I've seen a few posts that basically tried to argue that with enough patches it's possible to make it sort of work, or cover up for the fact that it doesn't work. Most of these seem to miss one simple fact though: the easiest way to get from the code that doesn't work to code that does work is to throw out the original loop and start over. Trying to patch together something that even sort of works part of the time is more work than just starting over and writing the code correctly from the beginning.

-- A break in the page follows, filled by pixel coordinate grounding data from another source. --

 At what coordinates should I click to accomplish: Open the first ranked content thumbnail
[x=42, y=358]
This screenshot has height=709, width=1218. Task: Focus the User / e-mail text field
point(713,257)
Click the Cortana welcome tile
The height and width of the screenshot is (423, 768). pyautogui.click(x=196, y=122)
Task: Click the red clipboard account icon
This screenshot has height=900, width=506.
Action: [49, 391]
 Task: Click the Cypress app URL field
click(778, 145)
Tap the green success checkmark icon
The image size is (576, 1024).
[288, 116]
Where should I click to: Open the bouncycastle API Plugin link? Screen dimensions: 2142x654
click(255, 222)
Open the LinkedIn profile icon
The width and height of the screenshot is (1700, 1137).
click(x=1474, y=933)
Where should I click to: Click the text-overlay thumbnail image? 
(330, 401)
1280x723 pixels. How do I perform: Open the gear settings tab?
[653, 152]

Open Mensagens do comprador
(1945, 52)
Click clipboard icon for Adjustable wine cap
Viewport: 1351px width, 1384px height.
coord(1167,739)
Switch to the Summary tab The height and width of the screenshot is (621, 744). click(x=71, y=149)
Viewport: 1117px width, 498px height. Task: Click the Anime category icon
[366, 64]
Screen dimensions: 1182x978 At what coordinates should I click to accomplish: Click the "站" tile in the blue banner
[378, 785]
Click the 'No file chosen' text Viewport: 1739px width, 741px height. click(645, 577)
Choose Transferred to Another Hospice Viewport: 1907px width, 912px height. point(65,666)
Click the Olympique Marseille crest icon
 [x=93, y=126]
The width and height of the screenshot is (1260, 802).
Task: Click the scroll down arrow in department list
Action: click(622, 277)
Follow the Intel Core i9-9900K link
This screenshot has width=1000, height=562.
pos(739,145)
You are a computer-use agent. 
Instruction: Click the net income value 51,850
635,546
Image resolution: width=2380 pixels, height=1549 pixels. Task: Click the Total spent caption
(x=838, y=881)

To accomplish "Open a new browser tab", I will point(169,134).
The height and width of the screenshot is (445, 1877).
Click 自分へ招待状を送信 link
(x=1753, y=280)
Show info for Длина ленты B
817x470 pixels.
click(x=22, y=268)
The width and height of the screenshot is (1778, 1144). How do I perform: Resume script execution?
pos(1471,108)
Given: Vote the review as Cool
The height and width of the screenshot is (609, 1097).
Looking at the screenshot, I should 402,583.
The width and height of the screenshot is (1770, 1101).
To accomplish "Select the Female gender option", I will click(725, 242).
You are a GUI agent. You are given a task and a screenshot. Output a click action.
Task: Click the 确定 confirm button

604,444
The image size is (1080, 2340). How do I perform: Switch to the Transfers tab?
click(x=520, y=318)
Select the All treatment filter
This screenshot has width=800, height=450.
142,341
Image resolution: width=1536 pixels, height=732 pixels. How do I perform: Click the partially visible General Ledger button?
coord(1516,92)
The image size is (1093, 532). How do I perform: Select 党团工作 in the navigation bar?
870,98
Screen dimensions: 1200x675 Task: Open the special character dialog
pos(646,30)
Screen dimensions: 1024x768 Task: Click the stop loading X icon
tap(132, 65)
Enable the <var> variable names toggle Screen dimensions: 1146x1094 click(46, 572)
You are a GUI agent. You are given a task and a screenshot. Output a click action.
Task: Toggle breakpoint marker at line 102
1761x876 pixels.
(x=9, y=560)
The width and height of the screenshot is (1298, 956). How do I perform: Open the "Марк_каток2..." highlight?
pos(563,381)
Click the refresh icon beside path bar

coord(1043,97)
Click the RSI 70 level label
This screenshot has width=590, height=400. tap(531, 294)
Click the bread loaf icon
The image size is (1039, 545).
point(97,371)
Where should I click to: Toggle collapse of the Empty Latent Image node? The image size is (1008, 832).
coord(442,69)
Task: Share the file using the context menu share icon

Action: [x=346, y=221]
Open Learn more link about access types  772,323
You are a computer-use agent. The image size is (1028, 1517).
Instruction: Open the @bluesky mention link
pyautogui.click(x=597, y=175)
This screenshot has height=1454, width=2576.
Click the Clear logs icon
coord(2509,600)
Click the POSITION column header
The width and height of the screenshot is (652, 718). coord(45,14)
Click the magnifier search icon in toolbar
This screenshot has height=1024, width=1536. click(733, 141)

Whether you can patch them together or not, let me paraphrase C.A.R. Hoare: don't make it so complex that it's not obviously incorrect. Make it so simple that it's obviously correct. If you follow one of the patterns above, correctness will be obvious to almost anybody and everybody who knows what they're looking at. Starting with a loop of the form
while (!whatever.eof())
can work -- but even at best, almost nobody will really know it works, at least without a lot of extra work to be sure they've caught every possible corner case.1 Of course, in reality,
read_data()
and process_data()
were never presented as functions, and in most cases the loop bodies were fairly long and complex -- but let's ignore that for the moment.2 Okay, I suppose there might be some exception to this, but if so I don't know what it is.